- **What the task asks**: Rescale the lines from the line with "You are a GUI" up to and including the line with "(x=14, y=72)": write those lines out again in full, requests included, but multiply each coordinate in the answers by 1.8 and round to a whole number, with halves rounded up. Leave all numbers in the requests unchanged.

----- Data to process -----

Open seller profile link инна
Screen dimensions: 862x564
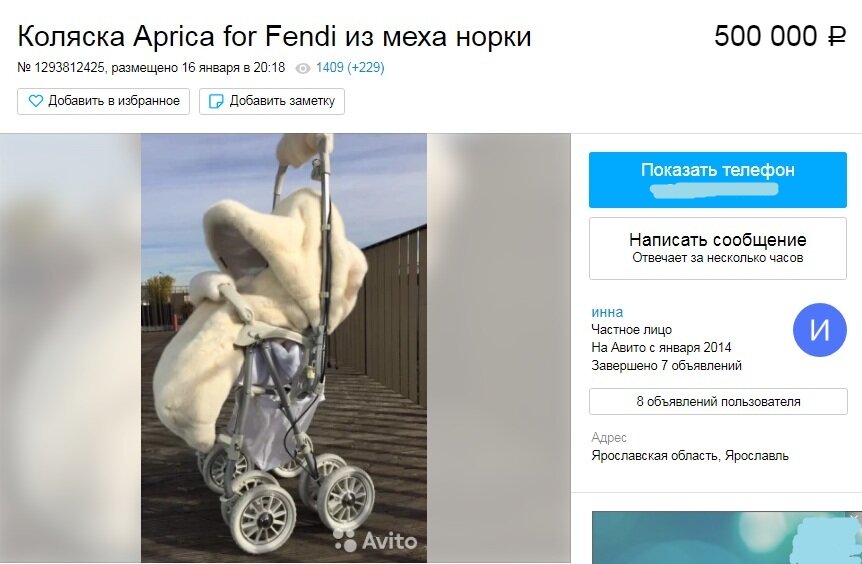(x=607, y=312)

-----
----- Data to process -----

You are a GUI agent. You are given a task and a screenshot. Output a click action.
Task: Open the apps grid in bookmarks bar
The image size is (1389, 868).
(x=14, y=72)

-----

- **Solution**:
You are a GUI agent. You are given a task and a screenshot. Output a click action.
Task: Open the apps grid in bookmarks bar
The image size is (1389, 868).
(x=25, y=130)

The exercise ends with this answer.